** INPUT MATERIAL **
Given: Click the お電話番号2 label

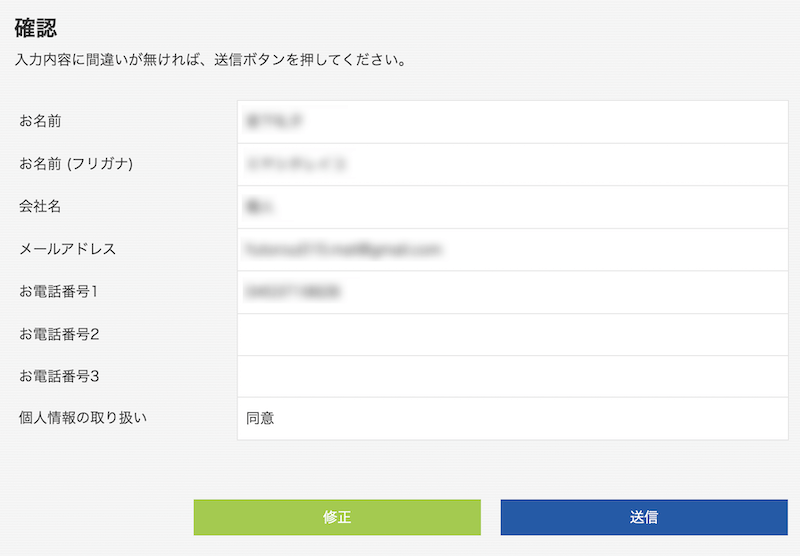Looking at the screenshot, I should pos(59,334).
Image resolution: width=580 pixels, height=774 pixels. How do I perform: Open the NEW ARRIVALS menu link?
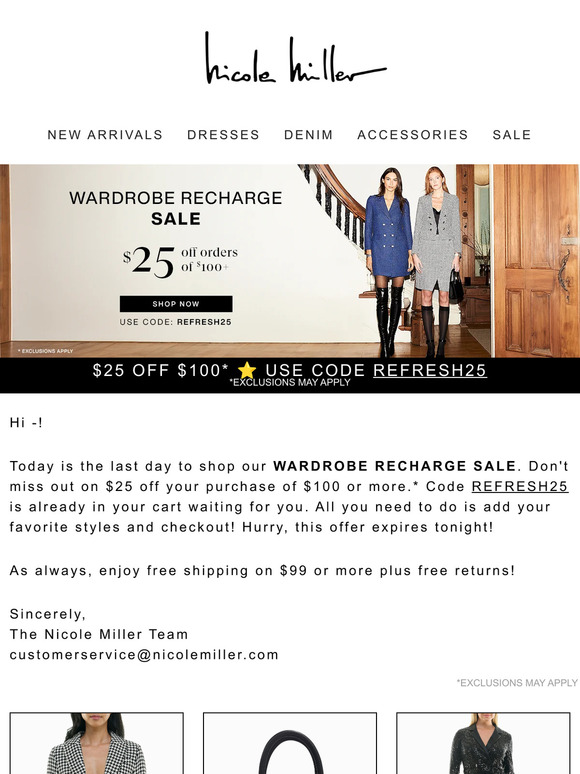click(105, 135)
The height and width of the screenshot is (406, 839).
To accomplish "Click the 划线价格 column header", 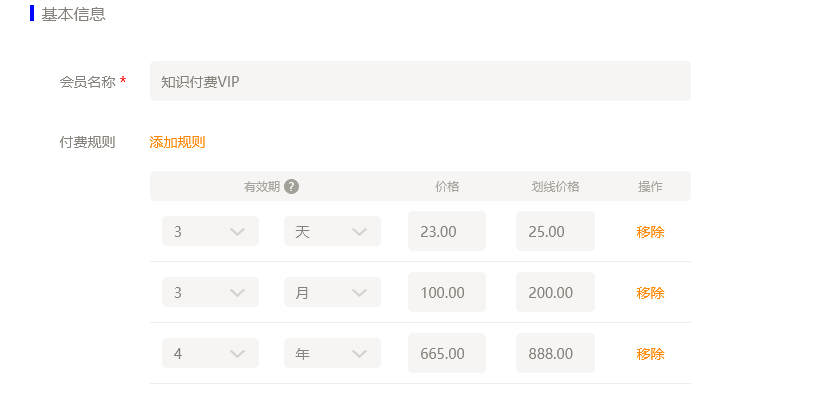I will click(x=555, y=186).
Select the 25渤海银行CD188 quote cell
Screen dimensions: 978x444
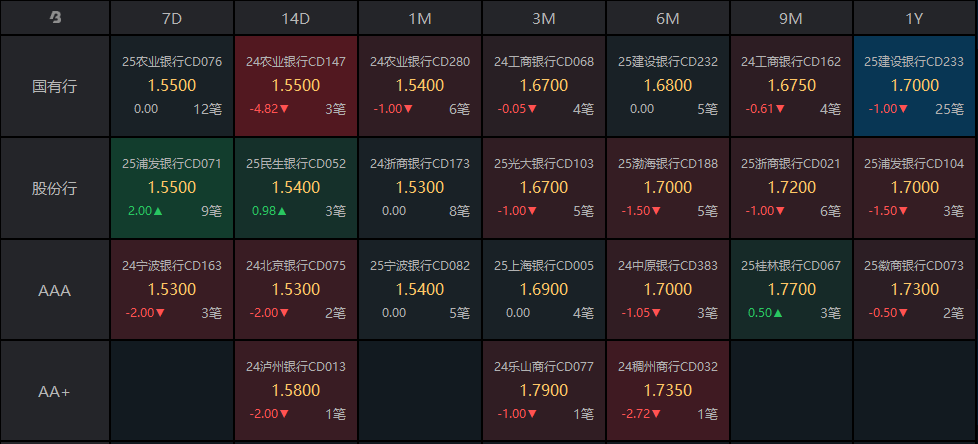(x=667, y=188)
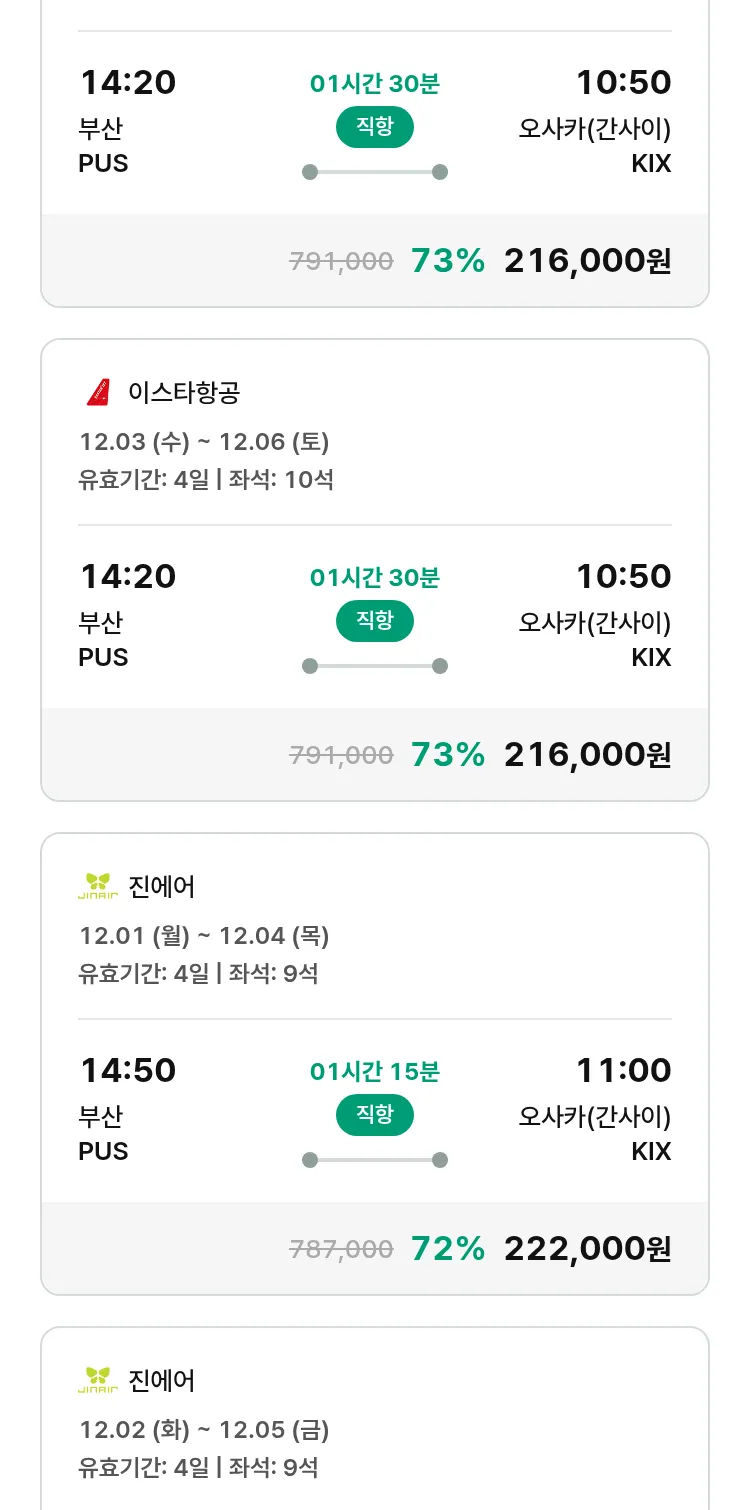Click Jin Air logo on 12.02 flight card

coord(98,1380)
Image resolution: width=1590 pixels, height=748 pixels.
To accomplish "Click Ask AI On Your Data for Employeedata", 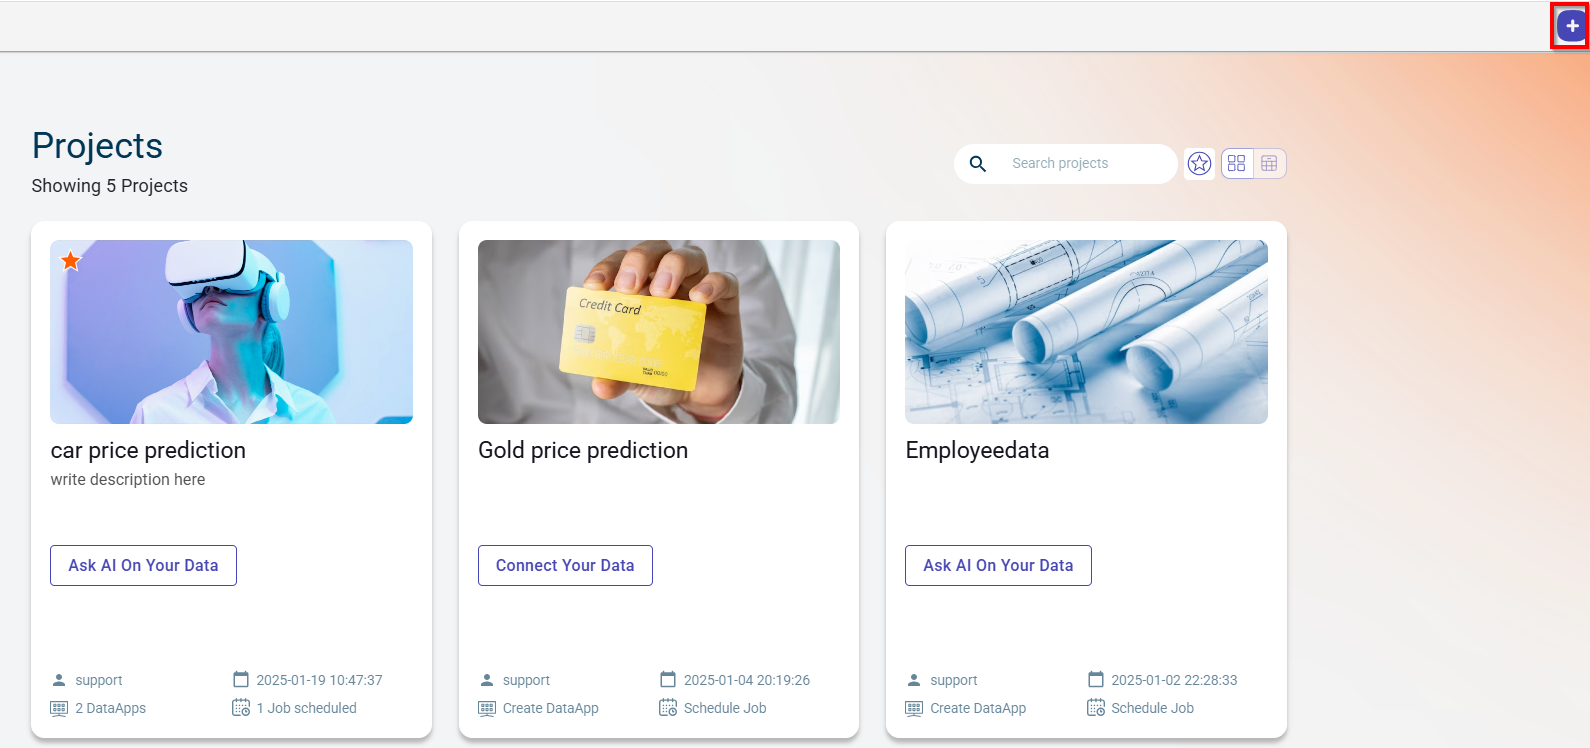I will point(998,565).
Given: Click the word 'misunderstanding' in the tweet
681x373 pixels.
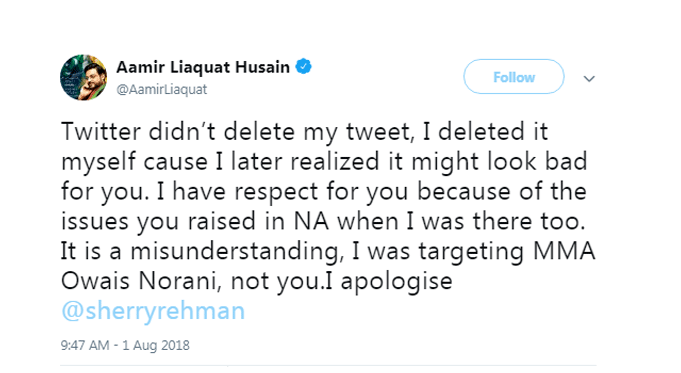Looking at the screenshot, I should [235, 252].
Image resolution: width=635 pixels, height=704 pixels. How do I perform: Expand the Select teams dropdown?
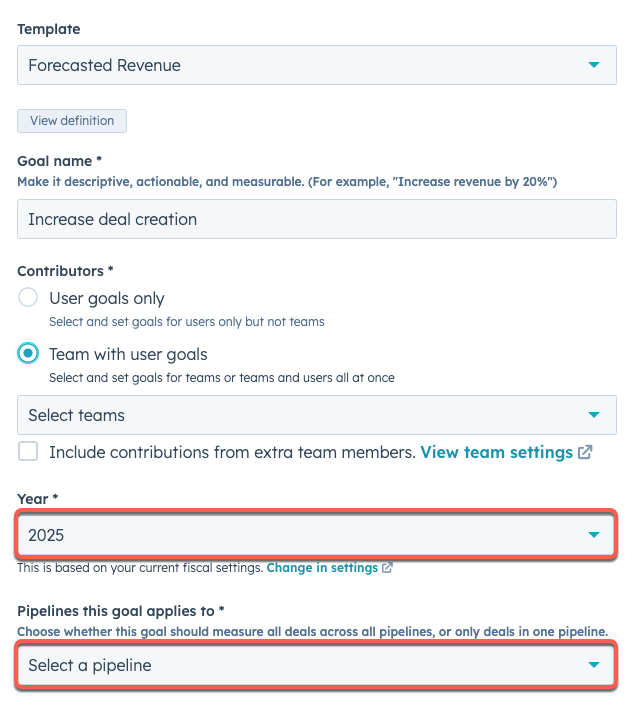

** WORK TO BE COMPLETED **
Once you have read through the entries, say how many of their lines include the string "Select" and give nothing but that number.

** RESULT OF THIS EXERCISE **
2